▶ _Instrucción 1_
Recopila todas las líneas de las filas en las que aparezca la palabra "should". Distingue entre mayúsculas y minúsculas.
========================
Daño moral – Responsabilidad contractual – Previsibilidad – Causa – Función social del negocio jurídico.

INTRODUCCIÓN

El presente trabajo tiene por objeto desmantelar un buen número de anodinos impedimentos que han hecho del daño moral un rubro de la indemnización reservado tradicionalmente a la responsabilidad extracontractual.

Bien sabido es que uno de los cánones de mayor asentamiento en el derecho occidental moderno es la distinción, a veces difusa, que opera entre la llamada responsabilidad contractual y la responsabilidad extracontractual o también denominada aquiliana, en tributo a las fuentes romanas de las que emana.

Esa brecha, inatacable desde los inicios de nuestra experiencia jurídica contemporánea, en ocasiones desencadena un entendimiento artificioso de la responsabilidad civil y, como es obvio, de sus aditamentos y requisitos, como también provoca controversias dogmáticas que en las más de las veces demandan una buena dosis de sensibilidad social para su resolución, la cual, como se evidencia a las claras con echar tan sólo un vistazo a los principales debates que pululan en la jurisprudencia, escasea.

El derecho es una institución que debe estar al servicio de la comunidad y, para ello, es menester su acoplamiento con los avances, las transformaciones y vicisitudes que sacuden a los pueblos con una intensidad abrumadora. Aquel no puede circunscribirse a pilares de vieja data que brillan por su anacronismo y que tan sólo conducen a juicios inequitativos y discusiones bizantinas.

No obstante, al ser el derecho maniobrado, en gran medida, por operadores que en su obcecación, más por desidia que por cualquier otra cosa, se adhieren a lo que una norma o posición jurisprudencial dictan, como si se trataren de verdades absolutas, y no atienden a la función social de las figuras que emergen dentro del mismo seno de las relaciones negociales, la cuestión se torna en una entelequia de errante ejecución.

Con todo, este escrito tan sólo pretende plantear una inquietud surgida en razón del estudio de la responsabilidad civil contractual, y más precisamente en lo que respecta a los rubros que aspira a reparar. En síntesis, el centro del problema radica en lo que ha sido denominado, incluso legalmente, como daño moral, y que, en el estado actual de las cosas, aun cuando los avances en otro sentido se han hecho presentes, tan sólo aparece, cuando menos en el entendimiento jurisprudencial, como un componente exclusivamente resarcible en el ámbito de la responsabilidad civil extracontractual. Ante esa limitación conceptual y práctica no en vano cabe preguntarse si, en fin, es valedera una exclusión total de dicho factor en el terreno de los contratos y en relación con los bienes que circulan a su compás; esto por cuanto su perturbadora presencia en hipótesis cotidianas revelaría que semejante ostracismo no obedece sino a motivos de índole ancestral y estéril.
========================
▶ _Instrucción 2_
Resume en tres viñetas el párrafo del texto sobre el daño moral que comienza con "Con todo, este escrito". Conserva sus ideas principales.

▶ _Material de entrada_
========================
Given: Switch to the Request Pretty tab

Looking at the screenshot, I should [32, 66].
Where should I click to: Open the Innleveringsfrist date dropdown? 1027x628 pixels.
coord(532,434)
========================
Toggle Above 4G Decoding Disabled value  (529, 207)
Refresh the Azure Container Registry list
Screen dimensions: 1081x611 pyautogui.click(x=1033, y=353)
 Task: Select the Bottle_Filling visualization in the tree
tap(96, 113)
========================
▶ _Respuesta del ejercicio 1_
Looking at the screenshot, I should [32, 66].
Where should I click to: Open the Innleveringsfrist date dropdown? 1027x628 pixels.

▶ _Respuesta del ejercicio 2_
- El escrito plantea una inquietud surgida del estudio de la responsabilidad civil contractual, concretamente de los rubros que esta aspira a reparar.
- El centro del problema es el daño moral. Pese a los avances en otro sentido, la jurisprudencia lo entiende como resarcible exclusivamente en la responsabilidad civil extracontractual.
- Se cuestiona si es válida su exclusión total en el terreno de los contratos. Su presencia en hipótesis cotidianas revelaría que ese ostracismo obedece solo a motivos ancestrales y estériles.